Exercise material Start Marker

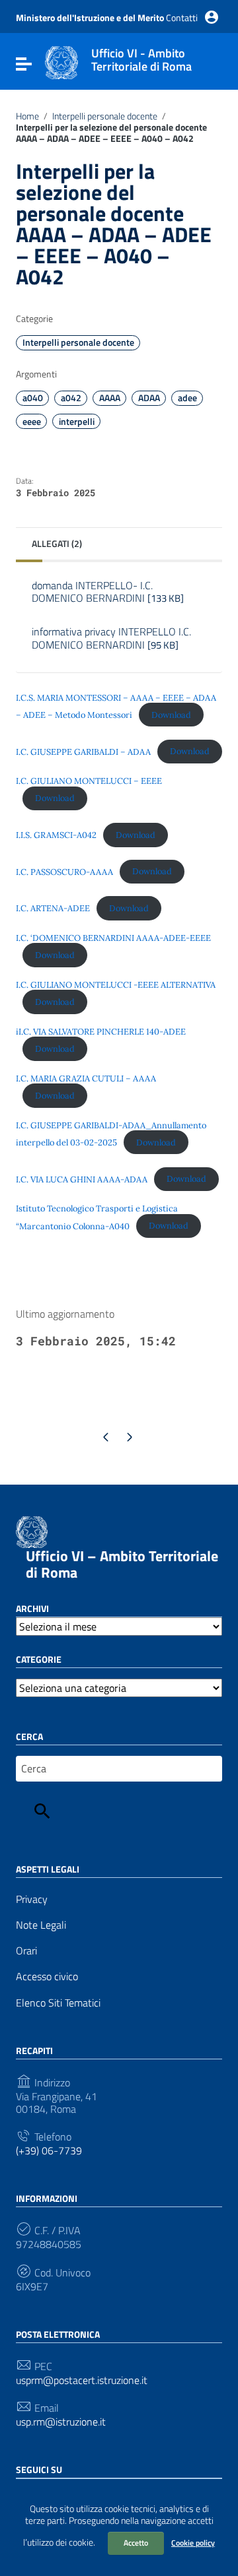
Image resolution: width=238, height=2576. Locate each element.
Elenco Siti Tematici (58, 2003)
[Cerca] (42, 1811)
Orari (26, 1951)
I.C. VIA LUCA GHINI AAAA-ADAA (81, 1178)
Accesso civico (47, 1976)
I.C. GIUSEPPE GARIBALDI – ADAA (83, 751)
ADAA (149, 398)
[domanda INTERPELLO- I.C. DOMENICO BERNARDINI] (119, 615)
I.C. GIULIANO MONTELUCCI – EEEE (89, 781)
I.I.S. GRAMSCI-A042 (56, 835)
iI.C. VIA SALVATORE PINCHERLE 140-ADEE (101, 1031)
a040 (32, 398)
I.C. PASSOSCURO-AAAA (64, 871)
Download (171, 715)
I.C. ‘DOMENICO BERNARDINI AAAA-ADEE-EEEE (113, 938)
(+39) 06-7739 (49, 2150)
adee (187, 398)
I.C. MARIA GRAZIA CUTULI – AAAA (86, 1078)
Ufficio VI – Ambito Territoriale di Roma (122, 1564)
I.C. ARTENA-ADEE (53, 908)
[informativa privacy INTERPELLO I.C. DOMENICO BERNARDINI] (119, 662)
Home (27, 116)
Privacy (32, 1899)
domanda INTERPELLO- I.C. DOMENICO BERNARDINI (108, 591)
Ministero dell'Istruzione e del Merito (90, 17)
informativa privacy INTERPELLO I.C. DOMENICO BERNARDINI (111, 638)
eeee (31, 421)
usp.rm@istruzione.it (61, 2422)
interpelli (77, 421)
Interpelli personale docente (104, 116)
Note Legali (41, 1925)
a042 (71, 398)
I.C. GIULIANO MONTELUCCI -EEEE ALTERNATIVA (116, 984)
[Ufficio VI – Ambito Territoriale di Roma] (61, 61)
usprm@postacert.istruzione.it (81, 2380)
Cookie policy (193, 2542)
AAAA (109, 398)
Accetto (136, 2542)
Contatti (182, 17)
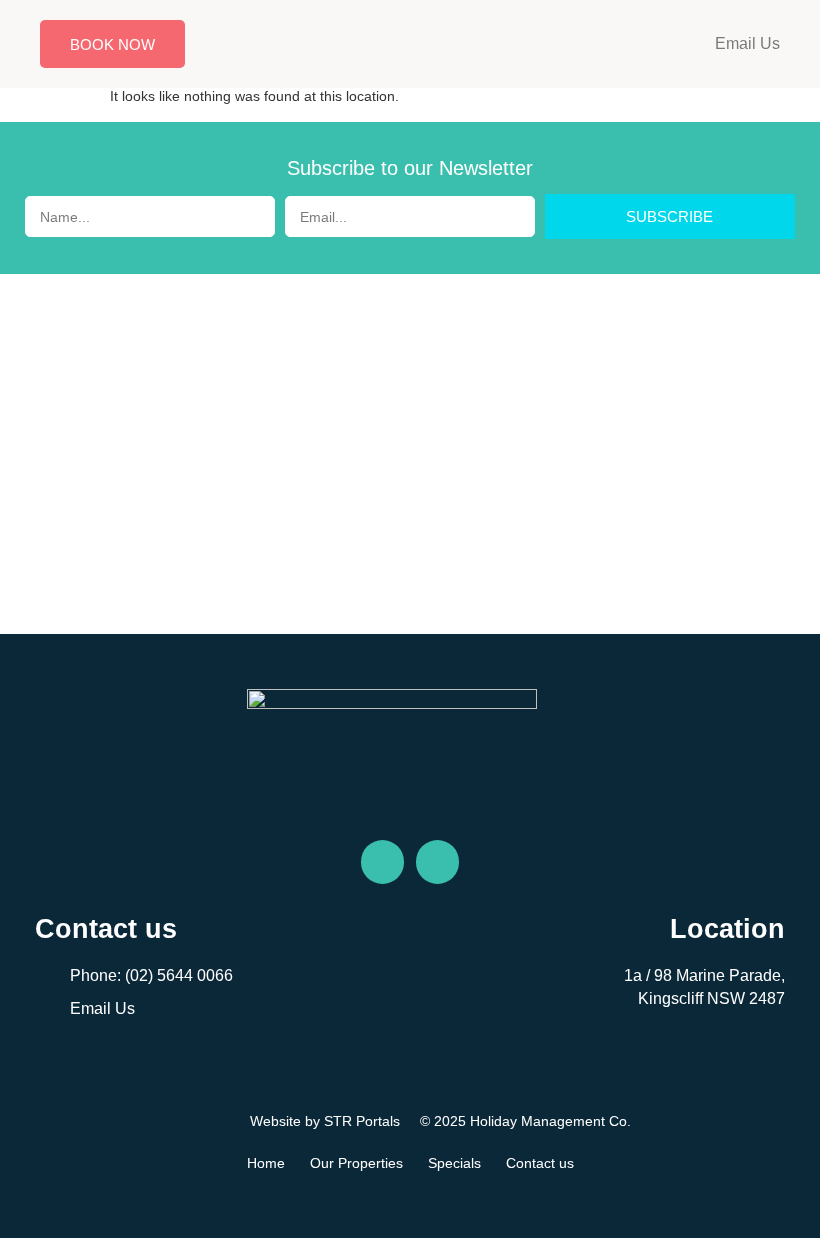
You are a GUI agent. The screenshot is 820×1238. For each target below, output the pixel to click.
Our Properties (356, 1163)
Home (266, 1163)
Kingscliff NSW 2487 (711, 998)
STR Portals (362, 1121)
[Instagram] (437, 861)
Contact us (540, 1163)
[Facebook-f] (382, 861)
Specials (454, 1163)
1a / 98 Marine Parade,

Exercise material End Marker

■ The task
Give back the entries verbatim but drop every picture.

■ Result of this exercise
Image resolution: width=238, height=2576. Locate each element.
Elenco Siti Tematici (58, 2003)
[Cerca] (42, 1811)
Orari (26, 1951)
I.C. VIA LUCA GHINI AAAA-ADAA (81, 1178)
Accesso civico (47, 1976)
I.C. GIUSEPPE GARIBALDI – ADAA (83, 751)
ADAA (149, 398)
[domanda INTERPELLO- I.C. DOMENICO BERNARDINI] (119, 615)
I.C. GIULIANO MONTELUCCI – EEEE (89, 781)
I.I.S. GRAMSCI-A042 (56, 835)
iI.C. VIA SALVATORE PINCHERLE 140-ADEE (101, 1031)
a040 (32, 398)
I.C. PASSOSCURO-AAAA (64, 871)
Download (171, 715)
I.C. ‘DOMENICO BERNARDINI AAAA-ADEE-EEEE (113, 938)
(+39) 06-7739 (49, 2150)
adee (187, 398)
I.C. MARIA GRAZIA CUTULI – AAAA (86, 1078)
Ufficio VI – Ambito Territoriale di Roma (122, 1564)
I.C. ARTENA-ADEE (53, 908)
[informativa privacy INTERPELLO I.C. DOMENICO BERNARDINI] (119, 662)
Home (27, 116)
Privacy (32, 1899)
domanda INTERPELLO- I.C. DOMENICO BERNARDINI (108, 591)
Ministero dell'Istruzione e del Merito (90, 17)
informativa privacy INTERPELLO I.C. DOMENICO BERNARDINI (111, 638)
eeee (31, 421)
usp.rm@istruzione.it (61, 2422)
interpelli (77, 421)
Interpelli personale docente (104, 116)
Note Legali (41, 1925)
a042 (71, 398)
I.C. GIULIANO MONTELUCCI -EEEE ALTERNATIVA (116, 984)
[Ufficio VI – Ambito Territoriale di Roma] (61, 61)
usprm@postacert.istruzione.it (81, 2380)
Cookie policy (193, 2542)
AAAA (109, 398)
Accetto (136, 2542)
Contatti (182, 17)
You are a GUI agent. The screenshot is 820×1238. For each target below, output the pixel to click.
Our Properties (356, 1163)
Home (266, 1163)
Kingscliff NSW 2487 (711, 998)
STR Portals (362, 1121)
[Instagram] (437, 861)
Contact us (540, 1163)
[Facebook-f] (382, 861)
Specials (454, 1163)
1a / 98 Marine Parade,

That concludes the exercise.